Monday, September 26, 2011
I Write
I try to write. The words come but the fear follows. Worries about judgement settle near by. And the words find their escape. I am trying to be brave in this new world of mine. I know it will be good - eventually. But sometimes change can hurt.
There are moments when the bad is so bad I hurt all over. Some days my beaten body carries me to my warm bed and I nestle beside my baby girl. I look at her sweet lips pressed delicately together. I watch her feather-like curls swirl this way and that around her round lovely face. Kisses flow and our embrace tightens. She is my Ella-Shilloh.
The past year and a half she has endured this treacherous life with me inside and out. While I carried her my life endured pain that I never thought I could endure. The horrid details are imprinted in a place I seldom visit anymore. When she was born more pain followed and still kept following. I tried to find peace in happiness. Sometimes it was their waiting, other times they both escaped like runaway brides.
Lately I feel like my life is a race against time, money, and falling in over my head. You get it. You've been there. Maybe. In the last three months I have gone through homelessness (for a short time), separation, and working outside of my home for the first time in a while.
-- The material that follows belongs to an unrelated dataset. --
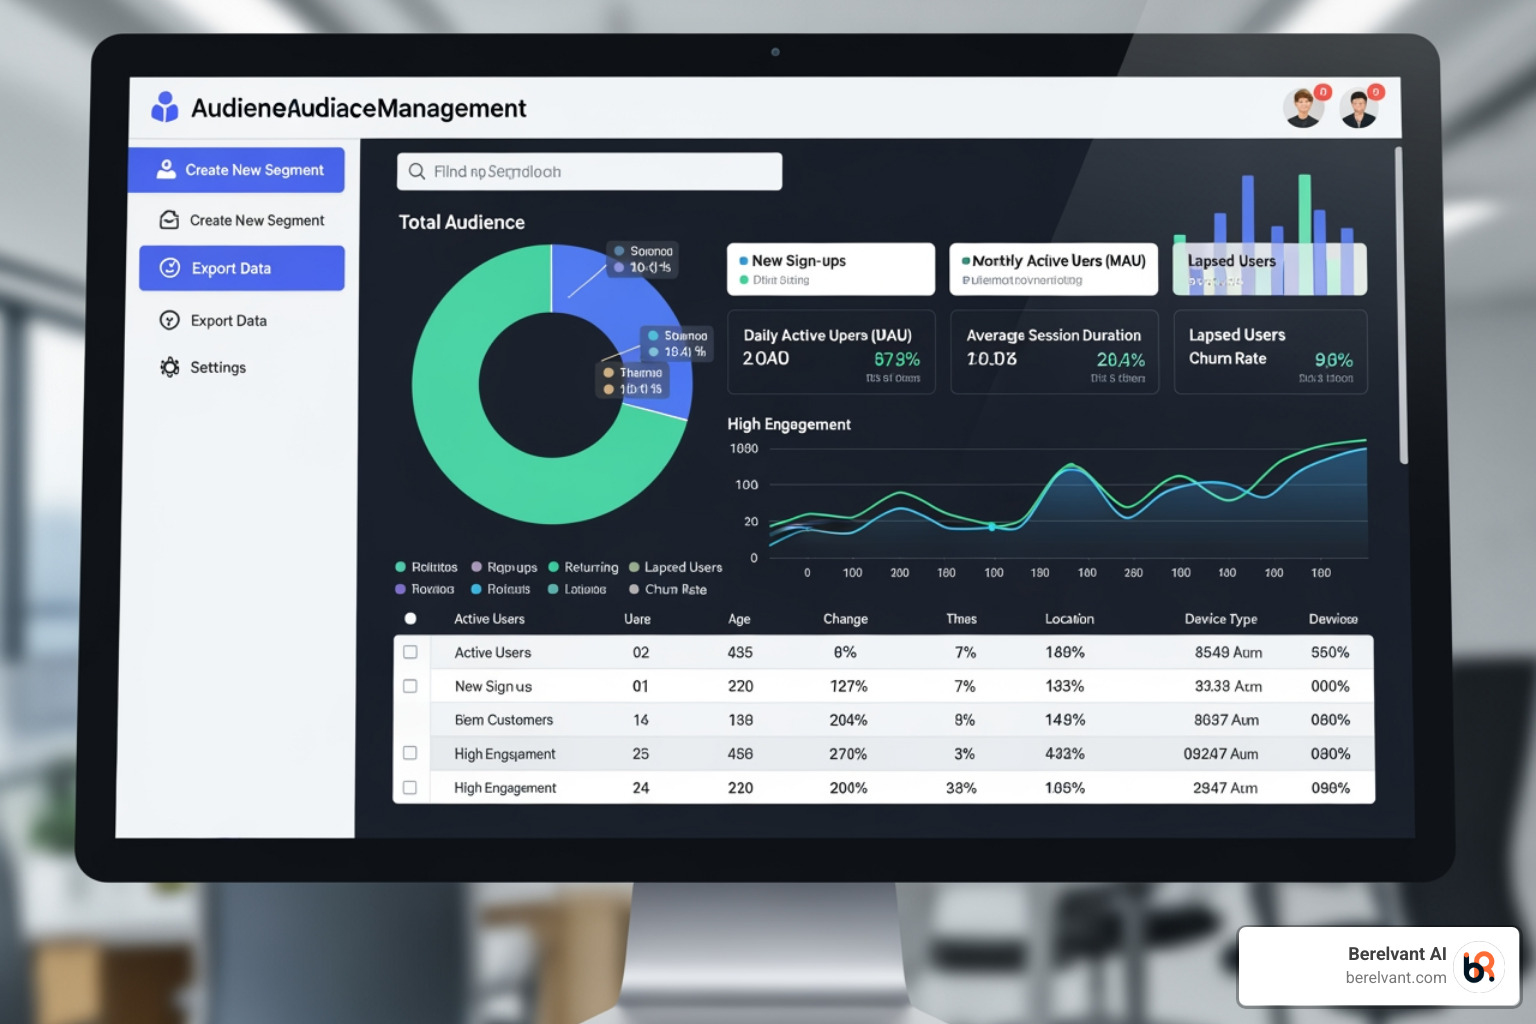Image resolution: width=1536 pixels, height=1024 pixels.
Task: Click the gear icon beside Settings
Action: pyautogui.click(x=168, y=367)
My life became foreign to me. My plans floated beside me out of the reach of my future. The life of baking loaf after loaf of cinnamon bread, homeschooling, drop-ins, coffee breaks with the girls and diy-anything slipped by.
In three weeks I had changed my whole life and people couldn't recognize me anymore. The honest truth is the hardest part about this brave new world of mine is not the separation, or the homelessness, or the work - it is the part where I have to find a new dream.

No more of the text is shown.